Aim. High Frequency Trading poses a large number of ethical questions. The purpose of this study is to examine the ethical perceptions of those who work inside the HFT industry.

Method. The research consisted of a case study. Participants (N=30) were high frequency traders, algorithm developers, consultants, quant analysts, quantitative strategists, ultra low-latency data scientists, or managers of HFT companies. Participation involved an interview (N=27) or a completion of a questionnaire (N=3). HFT actors were asked to report what ethical considerations are involved in their work.

Results. Participants’ answers showed that many HFT actors considered legal and regulatory issues a central component of their ethical conduct. However, a proportion of the participants was concerned with the social contribution of their practice and with the public image of HFT. In particular, perceiving HFT as having neutral or negative effect on the market was related with sense of meaninglessness.

Conclusions. Ethics perceptions of HFT actors are characterized by a personal nature. Beyond the overlap between the notions of ethics and legality, they reflect the human tendency to search for meaning and the need to have a positive image.

Ethics Of High Frequency Trading: Insider Information – Introduction

The practice of High frequency trading (HFT) is often described as ethically controversial (Harris, 2013). In particular, Davis, Kumiega, and Vliet (2013) asserted that ethical issues arise from the interdisciplinary nature of HFT. They claimed that, as HFT involves traders, quantitative analysts, and programmers, ethical conflicts may occur. Analysing HFT ethics using procedural and distributive fairness measures, Angel and McCabe (2013) concluded that certain HFT practices are unfair. Following Zelizer (2012), MacKenzie (2014) maintained that HFT actors perform ‘boundary work’, distinguishing between ‘good’ and ‘bad’ practices. MacKenzie emphasized that, unlike market-making, trading techniques which reduce the market’s liquidity are considered unethical, though in
some cases the difference between them is unclear.

To a certain extent, the decomposition of ethics to different disciplines (Davis, Kumiega, and Vliet, 2013), different measures (Angel and McCabe, 2013), or different techniques (MacKenzie, 2014) is artificial. This is because in many HFT companies, computer programmers (code writers) work also as trades and as quantitative analysts. The notions of procedural and distributive fairness are not independent (Cropanzano and Ambrose, 2001). And, as shown below for the case of market making, ‘boundary work’ did not yield ethical perceptions which are agreed on all market participants.

The purpose of this study is to examine the way people who work inside the HFT industry perceive their practice’s ethics.

Material shown:
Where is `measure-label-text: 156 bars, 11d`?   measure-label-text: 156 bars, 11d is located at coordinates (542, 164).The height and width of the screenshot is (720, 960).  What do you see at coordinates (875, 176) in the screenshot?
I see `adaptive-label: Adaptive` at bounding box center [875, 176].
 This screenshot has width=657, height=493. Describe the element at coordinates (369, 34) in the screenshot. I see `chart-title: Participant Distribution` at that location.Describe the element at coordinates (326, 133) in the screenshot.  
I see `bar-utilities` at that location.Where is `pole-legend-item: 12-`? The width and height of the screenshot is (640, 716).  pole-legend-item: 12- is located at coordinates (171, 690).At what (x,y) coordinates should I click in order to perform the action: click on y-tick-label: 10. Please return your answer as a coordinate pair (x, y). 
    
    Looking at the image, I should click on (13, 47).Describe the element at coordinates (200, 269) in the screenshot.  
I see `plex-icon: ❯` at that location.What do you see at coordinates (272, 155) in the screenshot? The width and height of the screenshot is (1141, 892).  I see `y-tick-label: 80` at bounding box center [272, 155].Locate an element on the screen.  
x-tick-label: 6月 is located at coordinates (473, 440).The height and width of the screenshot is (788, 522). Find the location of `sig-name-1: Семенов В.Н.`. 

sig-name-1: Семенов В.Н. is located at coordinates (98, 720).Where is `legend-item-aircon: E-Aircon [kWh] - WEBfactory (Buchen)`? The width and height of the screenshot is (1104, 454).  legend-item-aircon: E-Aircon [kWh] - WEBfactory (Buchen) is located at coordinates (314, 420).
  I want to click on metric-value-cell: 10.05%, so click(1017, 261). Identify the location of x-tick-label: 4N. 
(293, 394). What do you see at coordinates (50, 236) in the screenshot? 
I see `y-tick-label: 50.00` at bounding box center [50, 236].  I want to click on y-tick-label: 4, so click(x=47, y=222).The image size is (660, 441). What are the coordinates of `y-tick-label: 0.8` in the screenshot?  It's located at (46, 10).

Required work:
• a. List every kind of role that participants held in the HFT ethics text, as that text names them.
• b. Retype the passage of the HFT ethics text that starts at the words "Aim. High Frequency" and ends after "in their work.".
The listing is not needed for this work.

Solutions below:
• a. high frequency traders, algorithm developers, consultants, quant analysts, quantitative strategists, ultra low-latency data scientists, managers of HFT companies

• b.
Aim. High Frequency Trading poses a large number of ethical questions. The purpose of this study is to examine the ethical perceptions of those who work inside the HFT industry.

Method. The research consisted of a case study. Participants (N=30) were high frequency traders, algorithm developers, consultants, quant analysts, quantitative strategists, ultra low-latency data scientists, or managers of HFT companies. Participation involved an interview (N=27) or a completion of a questionnaire (N=3). HFT actors were asked to report what ethical considerations are involved in their work.